X AI's Grok-3 Shows Dominance Over Competitors in Benchmark Tests

来源：Manufactry | 2025-02-18 18:54

X AI today released its new-generation large language model, Grok-3, and its streamlined version, Grok-3 mini. The latest benchmark tests show that Grok-3 has a significant advantage in a direct comparison with DeepSeek.

In the mathematical ability test (AIME '24), Grok-3 scored 52 points, significantly exceeding DeepSeek-V3's 39 points. In the scientific knowledge assessment (GPQA), Grok-3 led with a score of 75 points, while DeepSeek-V3 scored 65 points. In the programming ability test (LCB Oct - Feb), Grok-3 also scored 57 points, surpassing DeepSeek-V3's 36 points.

In the newly announced AIME 2025 performance test, the Grok-3 Reasoning Beta version achieved an excellent score of 93 points in the composite score of reasoning and calculation time, and its streamlined version, Grok-3 mini, also reached 90 points. In contrast, DeepSeek-R1 scored 75 points, and Gemini-2 Flash Thinking only scored 54 points. This result further highlights Grok-3's outstanding advantages in complex mathematical reasoning and computational efficiency.

Supplied information:
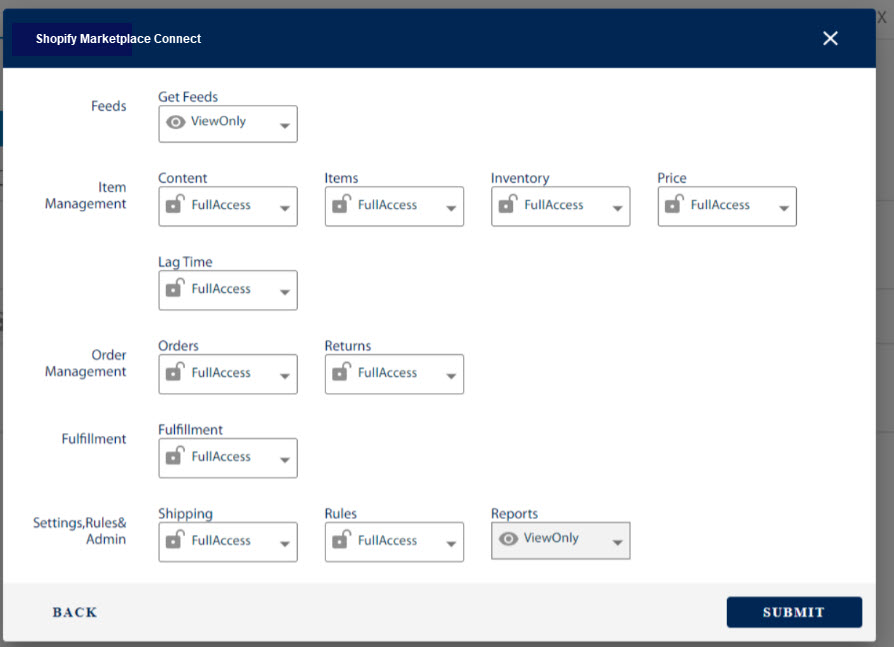Click the lock icon beside Lag Time FullAccess
Image resolution: width=894 pixels, height=647 pixels.
(176, 289)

Problem to work on: Write the next part of the news article on Grok-3's benchmark results, picking up after its final sentence. Nothing in the material is needed for this work.

Your response:
Notably, DeepSeek's recently released DeepSeek-R1 also failed to outperform Grok-3 in other reasoning ability tests. In mathematical reasoning, Grok-3 scored 93 points, while DeepSeek-R1 scored 73 points; in scientific reasoning, Grok-3 scored 85 points, and DeepSeek-R1 scored 74 points; in programming reasoning, Grok-3 reached 79 points, while DeepSeek-R1 scored 65 points.

In addition, in the LMSYS chatbot arena assessment, Grok-3 scored approximately 1400 points, not only exceeding the DeepSeek series but also leading other mainstream large models, including GPT-4 and Claude. These data indicate that despite DeepSeek's strong development momentum in the past few months, Grok-3 still maintains a leading position in overall performance. Its advantages are particularly obvious in mathematical reasoning and computational efficiency, which not only reflects xAI's technical strength in model development but also shows the intense competition in the AI field.